- _INPUT DATA_:
---

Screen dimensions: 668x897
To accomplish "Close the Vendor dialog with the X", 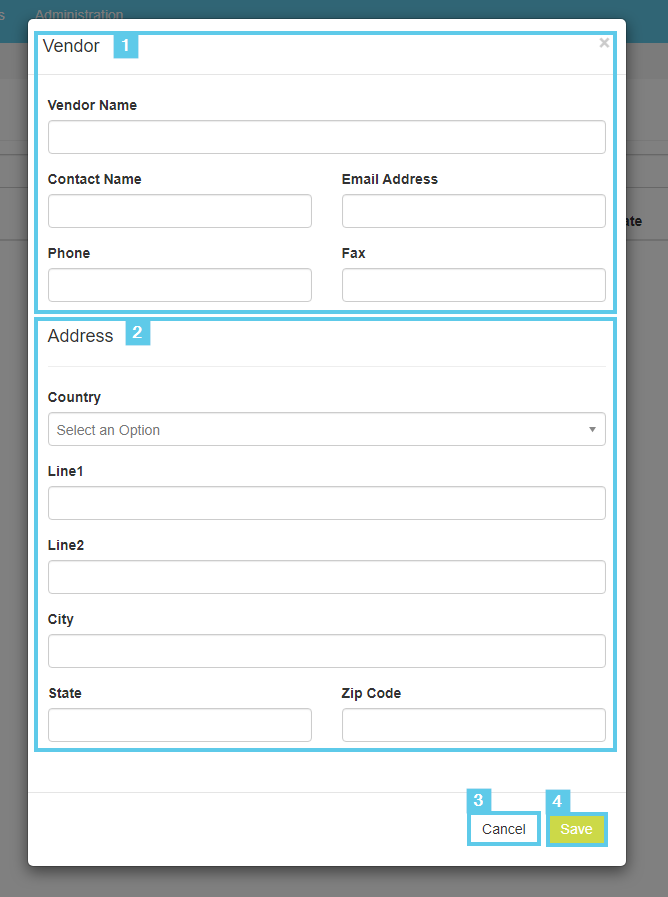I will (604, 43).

---

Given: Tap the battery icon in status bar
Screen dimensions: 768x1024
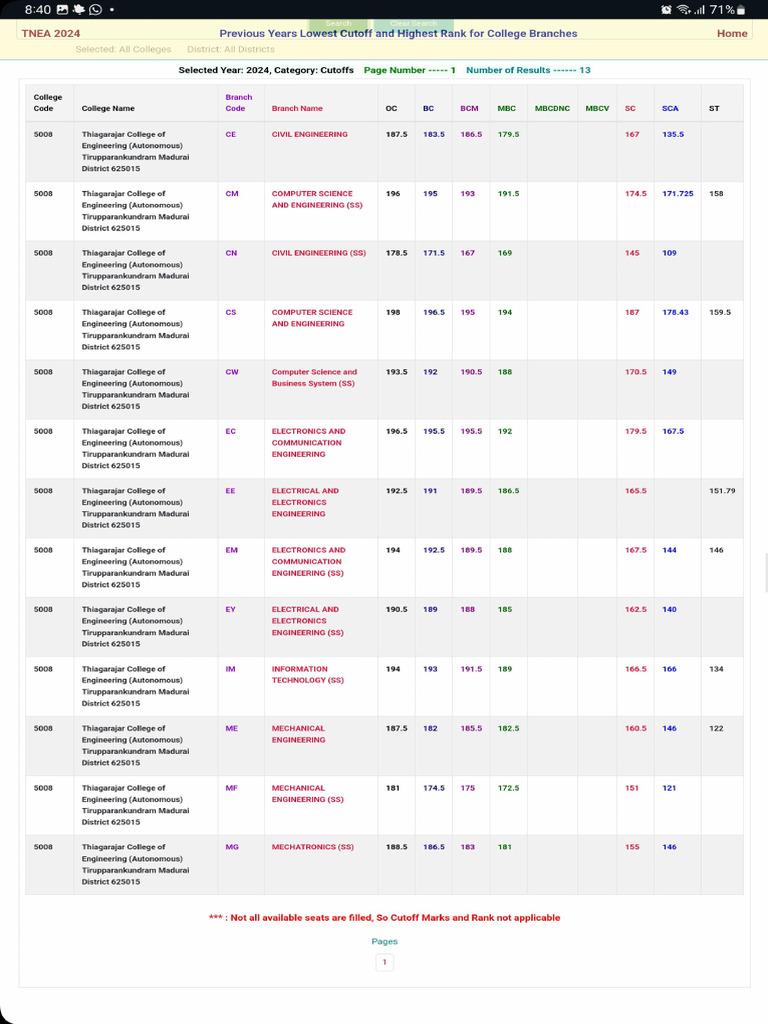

---

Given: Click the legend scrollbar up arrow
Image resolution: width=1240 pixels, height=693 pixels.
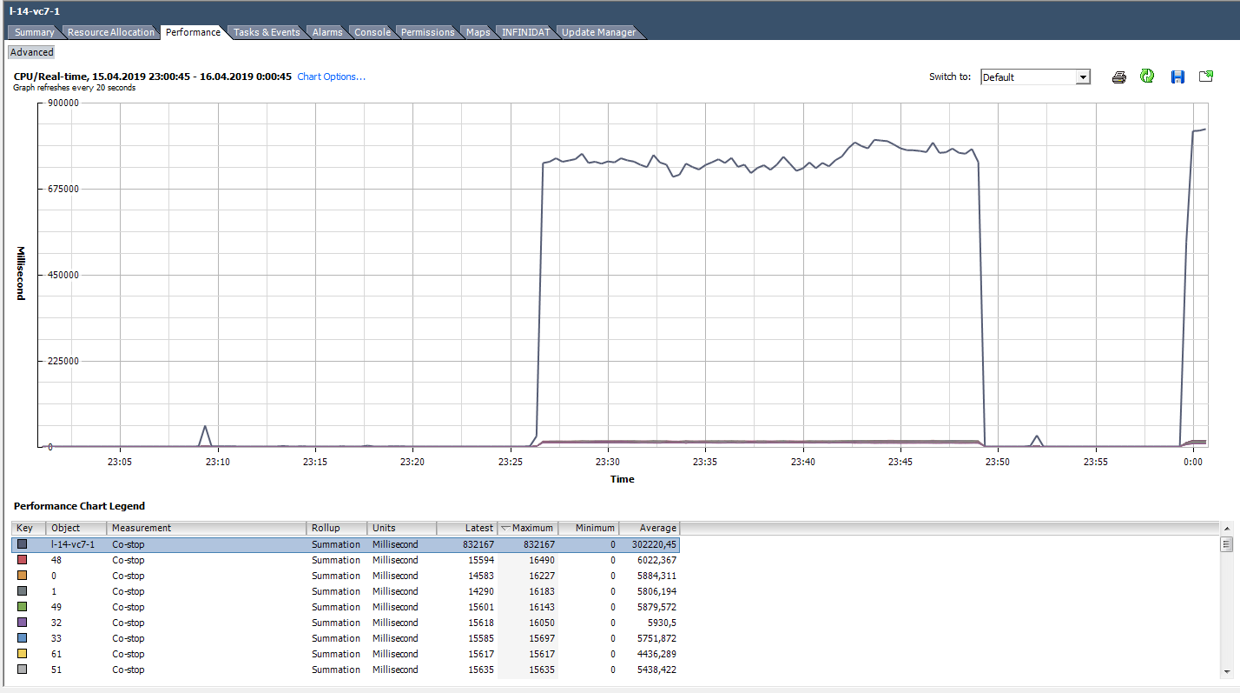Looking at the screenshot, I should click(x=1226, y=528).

---

- _WHAT YOU HAVE TO DO_: Using the data above, reproduce exactly the lines from the line that contains "Given: Tap the battery icon in status bar" through the line that contains "Screen dimensions: 768x1024", including both.

- _ANSWER TO THIS EXERCISE_:
Given: Tap the battery icon in status bar
Screen dimensions: 768x1024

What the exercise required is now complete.